Key Hires (First 10)

Lab Automation Engineer (robotics + liquid handling; this person is your CTO equivalent)
Computational Biologist / ML Engineer (assay design + data pipeline)
Wet Lab Biologist (2-3; hands-on assay development and protocol optimization)
Data Engineer (structured data capture from experiments; LIMS integration)
BD / Pharma Partnerships (someone who has sold into pharma before)
Medicinal Chemist (if targeting small molecules; swap for protein engineer if biologics)

Where to Set Up

San Francisco / South San Francisco (AI talent + biotech ecosystem density), Boston / Cambridge (pharma proximity + Kendall Square network), or Singapore (ChemLex’s playbook: government subsidies, access to Asian pharma, growing hub).
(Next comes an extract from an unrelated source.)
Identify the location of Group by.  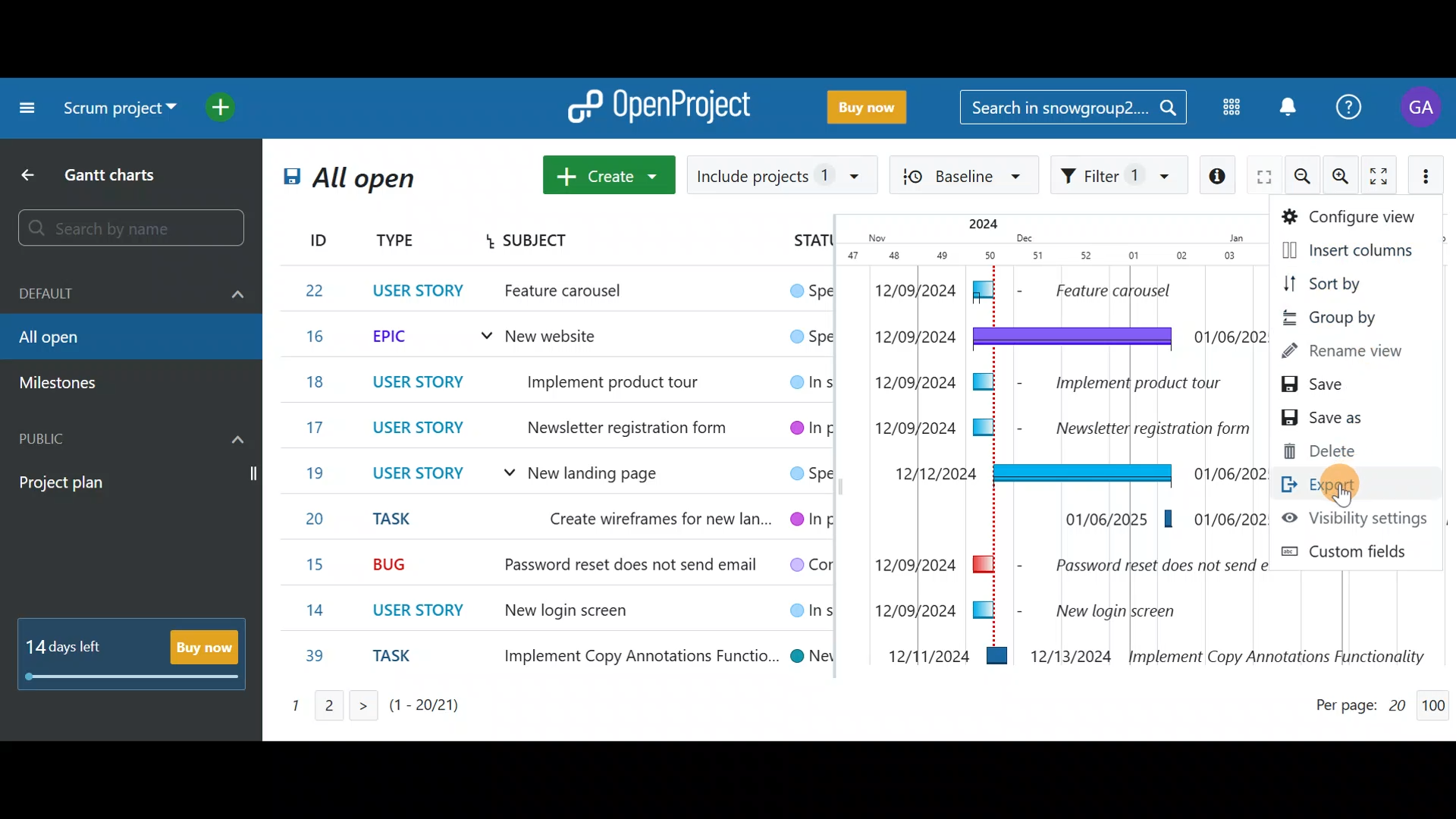
(1334, 318).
Salt Lake City (Recursion’s BioHive ecosystem) is an emerging dark horse with lower costs.

The insight that makes this work: the limiting reagent in AI drug discovery is not compute or algorithms. It’s high-quality, standardized, rapid-turnaround experimental data. If you own the fastest path from AI prediction to physical validation, you own the bottleneck. Every AI company is a potential customer.